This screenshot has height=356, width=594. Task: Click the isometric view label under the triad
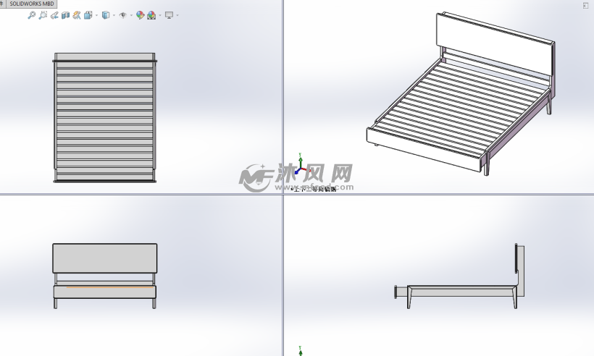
━━━━━━━━━━
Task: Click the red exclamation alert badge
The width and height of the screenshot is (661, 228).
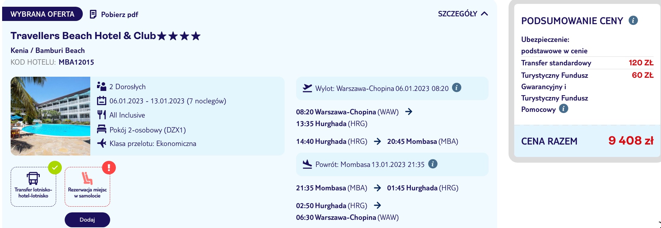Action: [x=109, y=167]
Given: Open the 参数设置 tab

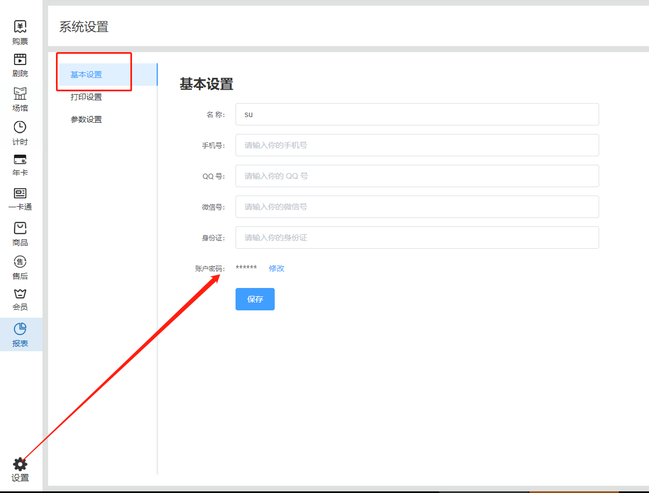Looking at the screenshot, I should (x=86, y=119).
━━━━━━━━━━
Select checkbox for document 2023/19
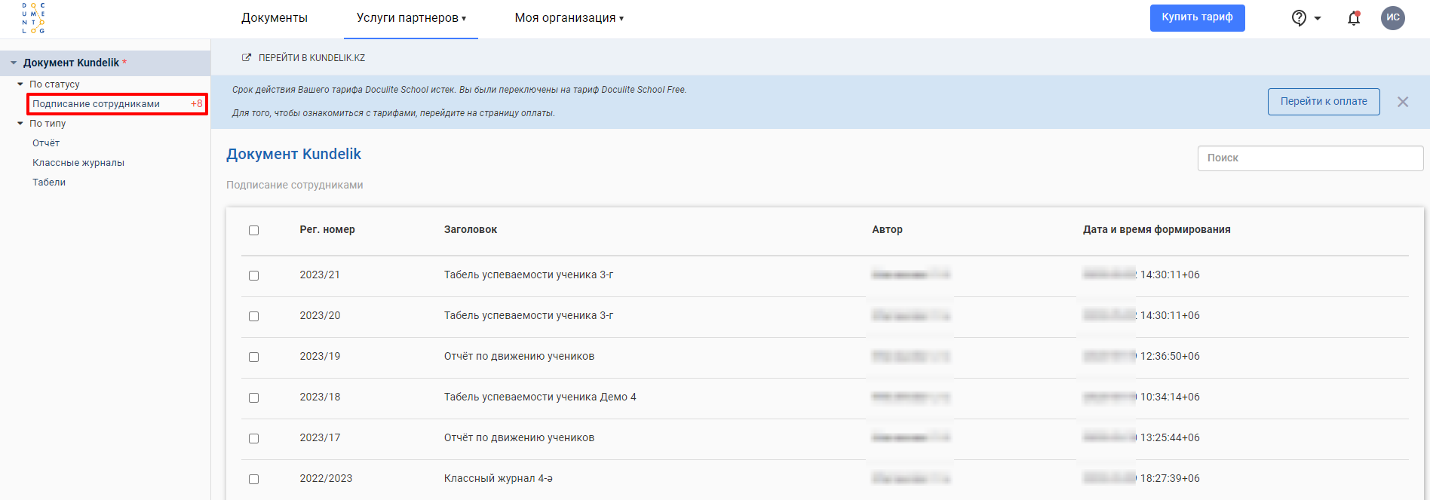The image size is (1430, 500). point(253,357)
━━━━━━━━━━
▸ **Problem requirements**
Which lines above hold the string "Task"? Copy every one of them.

▸ **Solution below**
This screenshot has height=356, width=594. Task: Click the isometric view label under the triad
Task: Click the red exclamation alert badge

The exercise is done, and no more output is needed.